China defends itself over anti-monopoly law
Post Date: 14 Aug 2010 Viewed: 446
CHINA has treated foreign companies fairly when implementing the country's anti-monopoly law, a Ministry of Commerce official said, refuting accusations by business groups that the government favors state-owned enterprises over other players in the market.
"Analyzing superficially, it is true that all cases we blocked or attached restrictive conditions involve overseas firms," said Shang Ming, director of the anti-monopoly bureau under the ministry, at a press conference in Beijing on Thursday.

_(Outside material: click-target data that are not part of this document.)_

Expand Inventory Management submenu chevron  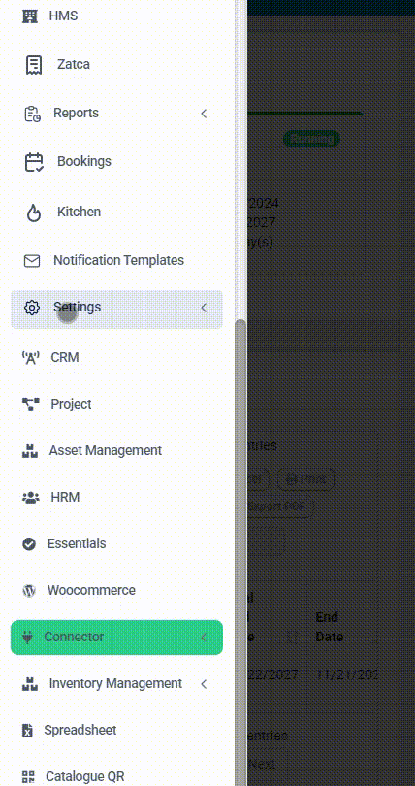point(204,684)
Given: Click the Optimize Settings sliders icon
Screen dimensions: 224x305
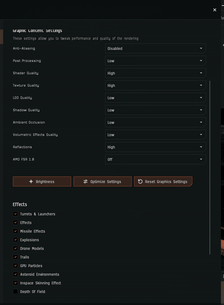Looking at the screenshot, I should (x=86, y=181).
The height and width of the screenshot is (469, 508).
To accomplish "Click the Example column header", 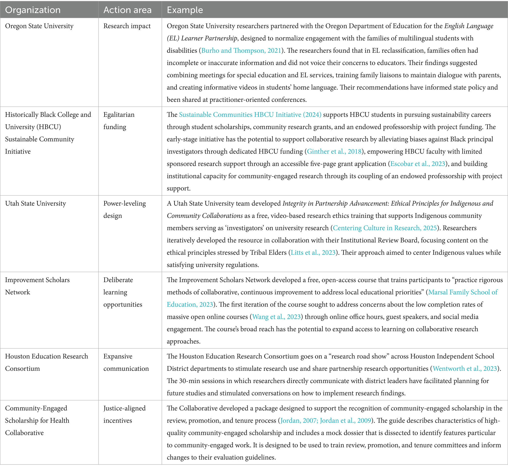I will pyautogui.click(x=185, y=10).
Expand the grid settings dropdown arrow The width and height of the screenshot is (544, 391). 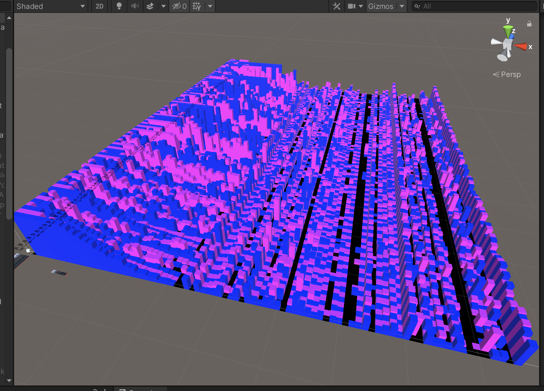pyautogui.click(x=210, y=6)
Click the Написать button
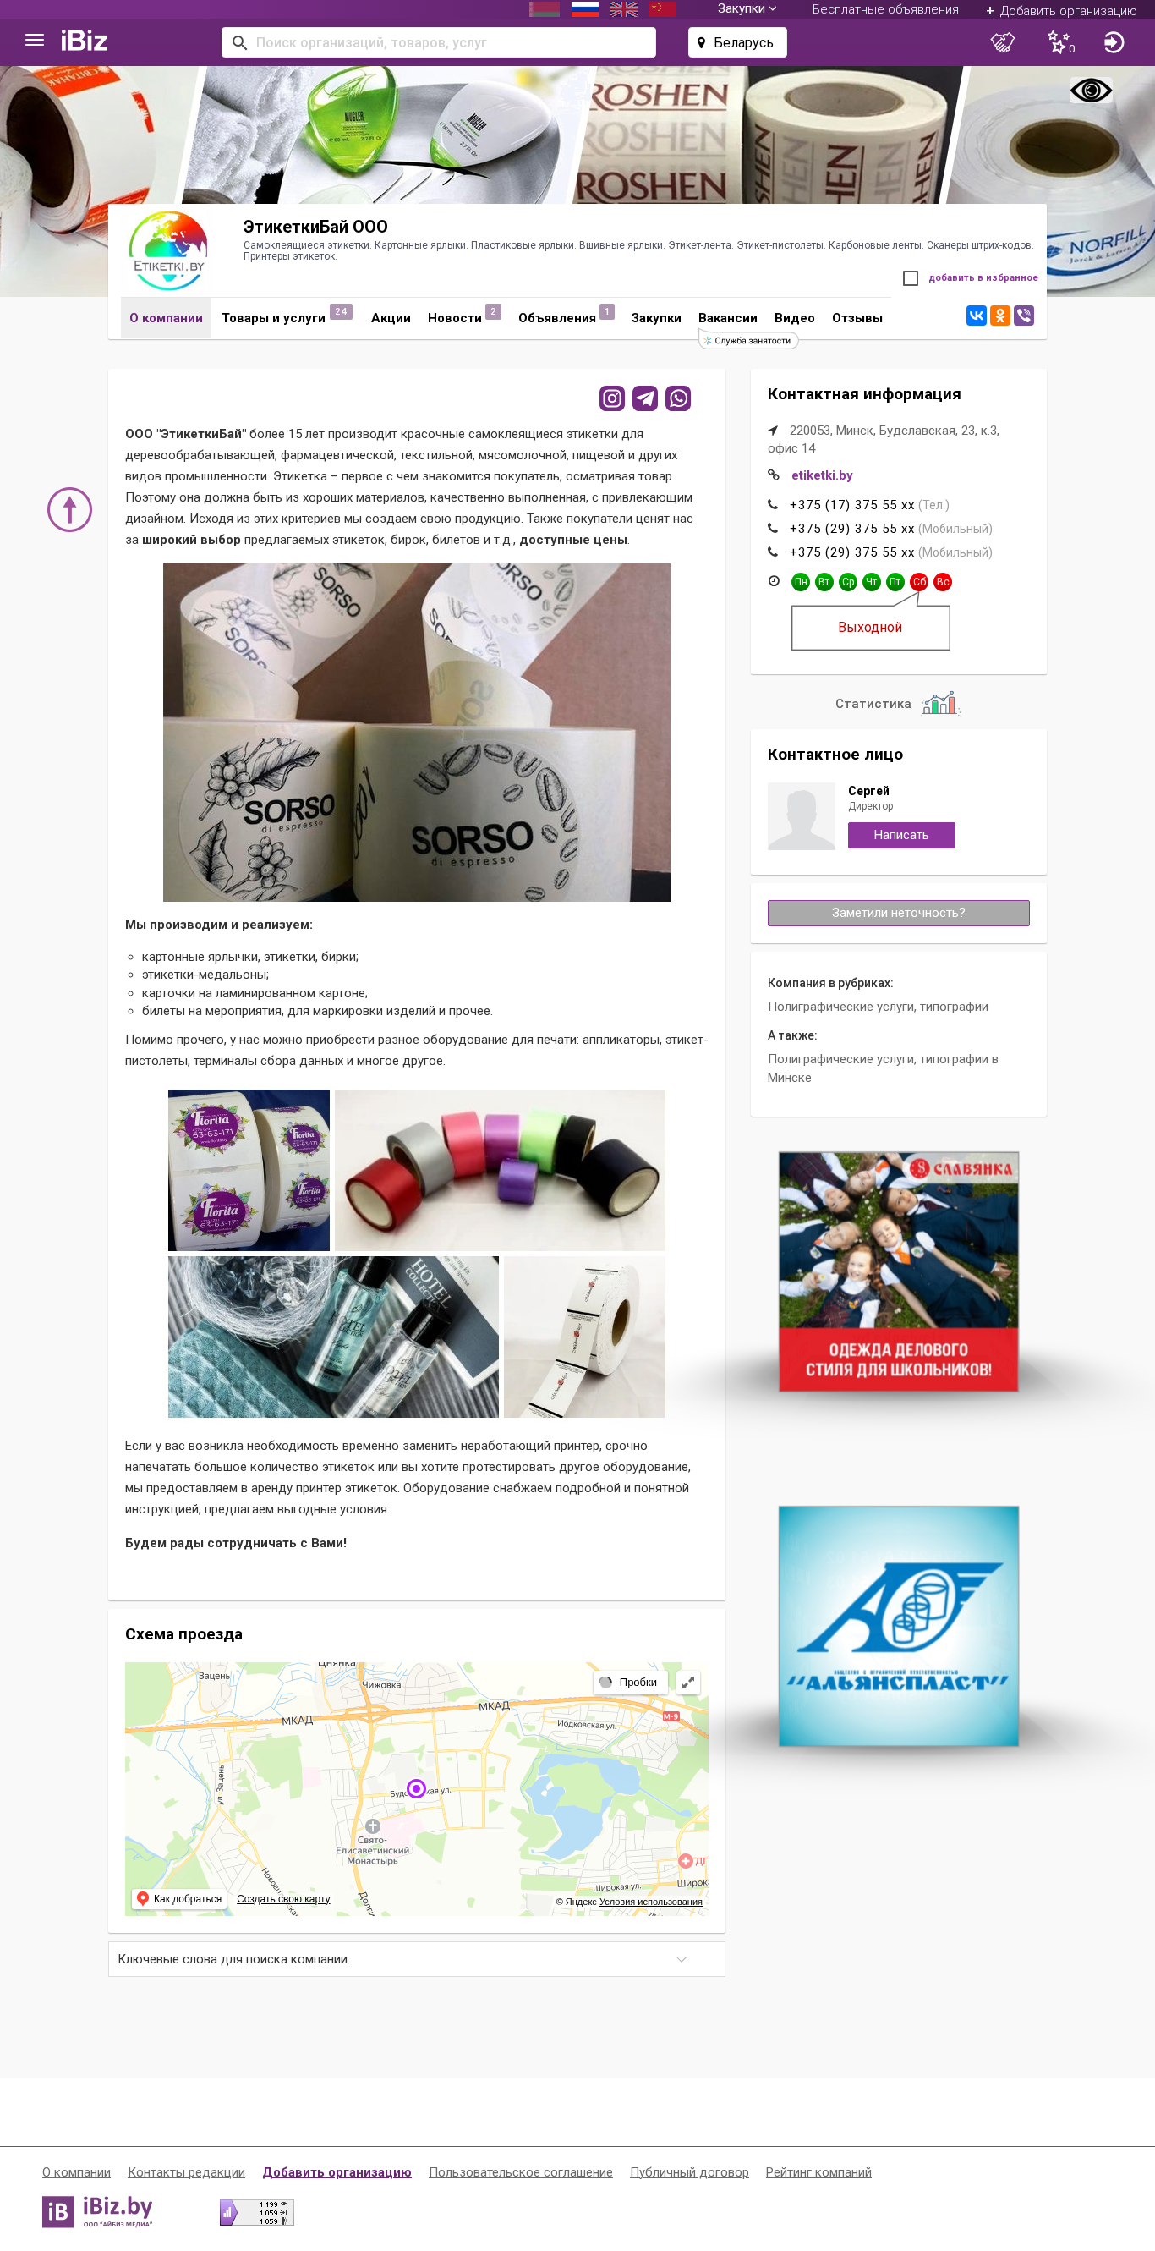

"But that doesn't mean any discrimination or bias exist in the implementation of the law. It is only a reflection of real situations."
Shang said the reasons behind included the wealth requirement for companies that are put under review, which removed many Chinese firms automatically.
According to the anti-monopoly law, enterprises whose global annual revenue reach 10 billion yuan (US$1.47 billion) with at least two businesses whose sales revenues in China reaching 400 million yuan must seek government approval for a proposed acquisition.
Also, active mergers and acquisitions among multinational companies after the global financial crisis make them very apparent targets that draw more attention, Shang said.
Since the law was enforced two years ago, the bureau has examined more than 140 cases, among which five faced restrictive conditions for mergers and one was rejected Coca-Cola's 2008 bid to acquire Chinese fruit juice maker Huiyuan.